Canterbury Employers’ Chamber of Commerce chief executive Leeann Watson said it was a positive outcome to see, but acknowledged the significant lift in points is only “a snapshot in time”.

“It will be interesting to see if this carries on as a trend over a longer period,” she said.

She said the region’s business community was “connected and collaborative” through adversity.

“The need to respond and adapt quickly to a very different world has also created a very unique culture of innovation with a greater emphasis on encouraging and supporting new ideas and ways of working,” she said.

“Our focus is very much on looking forward and how we position our city for the future.”

Leeann Watson. Photo: Supplied
Leeann Watson. Photo: Supplied
Watson said the key to upholding the confidence would be getting the region down to alert level 1 as soon as possible.

“We know that many businesses can’t operate at full capacity at alert level 2 – and for some, it is not financially viable to open, which will impact the livelihoods of our community, which is why we continue to advocate strongly for a move to alert level 1,” she said.

The chamber was a part of the '90forCanterbury' programme, a business-led campaign to help get 90 per cent of Cantabrians to have at least one vaccination by Labour Weekend.

Gordon said given the extended lockdown, Aucklanders were the most pessimistic in the country.

Across the country, confidence fell in six regions (Auckland, Waikato, Bay of Plenty, Taranaki/Manawatu-Whanganui, Nelson/Marlborough/West Coast and Otago), rose in four regions (Northland, Gisborne/Hawke’s Bay, Canterbury and Southland), and remained unchanged in Wellington.

Federated Farmers Mid Canterbury president David Clark said he thought Canterbury topped the regions because of dairy prices.

However, he was concerned about the region’s future.
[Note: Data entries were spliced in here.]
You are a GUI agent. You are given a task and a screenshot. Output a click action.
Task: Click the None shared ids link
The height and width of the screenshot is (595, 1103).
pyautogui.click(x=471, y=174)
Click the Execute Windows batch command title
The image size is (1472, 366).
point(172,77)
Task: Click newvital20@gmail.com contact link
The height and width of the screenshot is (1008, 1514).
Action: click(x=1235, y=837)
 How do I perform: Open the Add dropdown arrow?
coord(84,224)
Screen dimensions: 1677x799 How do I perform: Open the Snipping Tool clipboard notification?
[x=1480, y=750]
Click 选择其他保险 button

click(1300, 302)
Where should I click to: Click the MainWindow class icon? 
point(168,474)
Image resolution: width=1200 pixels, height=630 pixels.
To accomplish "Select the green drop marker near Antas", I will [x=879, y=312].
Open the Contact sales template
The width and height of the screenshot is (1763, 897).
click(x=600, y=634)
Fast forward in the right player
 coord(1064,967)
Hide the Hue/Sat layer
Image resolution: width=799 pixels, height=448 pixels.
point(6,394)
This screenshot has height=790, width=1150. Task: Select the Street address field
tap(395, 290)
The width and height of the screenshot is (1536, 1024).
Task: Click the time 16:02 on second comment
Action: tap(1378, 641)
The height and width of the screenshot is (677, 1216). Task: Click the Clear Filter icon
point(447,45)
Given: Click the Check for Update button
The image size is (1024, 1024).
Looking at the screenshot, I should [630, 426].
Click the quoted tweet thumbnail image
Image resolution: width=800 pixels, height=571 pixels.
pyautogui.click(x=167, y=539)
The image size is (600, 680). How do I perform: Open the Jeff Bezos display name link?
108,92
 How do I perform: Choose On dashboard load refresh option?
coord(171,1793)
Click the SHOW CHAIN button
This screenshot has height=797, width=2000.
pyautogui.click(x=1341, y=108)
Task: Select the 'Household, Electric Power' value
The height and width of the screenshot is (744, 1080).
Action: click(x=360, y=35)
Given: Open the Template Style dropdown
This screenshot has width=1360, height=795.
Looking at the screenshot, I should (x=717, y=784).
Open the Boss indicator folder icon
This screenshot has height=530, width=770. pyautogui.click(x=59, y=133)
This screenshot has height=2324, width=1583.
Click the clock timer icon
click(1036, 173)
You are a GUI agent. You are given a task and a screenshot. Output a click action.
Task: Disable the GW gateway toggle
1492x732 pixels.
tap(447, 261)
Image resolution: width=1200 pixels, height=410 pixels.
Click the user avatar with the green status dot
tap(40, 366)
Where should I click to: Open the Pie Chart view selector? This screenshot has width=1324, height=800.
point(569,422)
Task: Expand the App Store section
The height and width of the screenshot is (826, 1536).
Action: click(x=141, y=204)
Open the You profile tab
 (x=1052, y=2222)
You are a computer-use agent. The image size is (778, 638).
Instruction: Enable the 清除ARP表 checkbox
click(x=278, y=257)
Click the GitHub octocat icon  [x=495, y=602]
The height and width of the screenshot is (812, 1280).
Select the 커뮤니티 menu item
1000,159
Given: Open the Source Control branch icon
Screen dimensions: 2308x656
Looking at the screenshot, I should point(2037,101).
“We have a fundamental lack of people in productive sectors such as the dairy industry and seasonal stuff,” he said.

“Our key migrant workers are thinking of leaving New Zealand for Australia or Canada.”

Economic confidence:
  • Canterbury: 25 per cent (September quarter) / 5 per cent (June quarter).
  • Gisborne/Hawke’s Bay: 18 per cent / 15 per cent.
  • Southland: 15 per cent / 13 per cent.
  • Wellington: 11 per cent / 11 per cent.
  • Taranaki/Manawatu-Wanganui: 11 per cent / 13 per cent.
  • Nelson/Marlborough/West Coast: 8 per cent / 11 per  cent.
  • Waikato: 7 per cent / 21 per cent.
  • Northland: 4 per cent / -6 per cent.
  • Bay of Plenty: 1 per cent / 9 per cent.
  • Otago: -2 per cent / 10 per cent.
  • Auckland: -7 per cent / 10 per cent.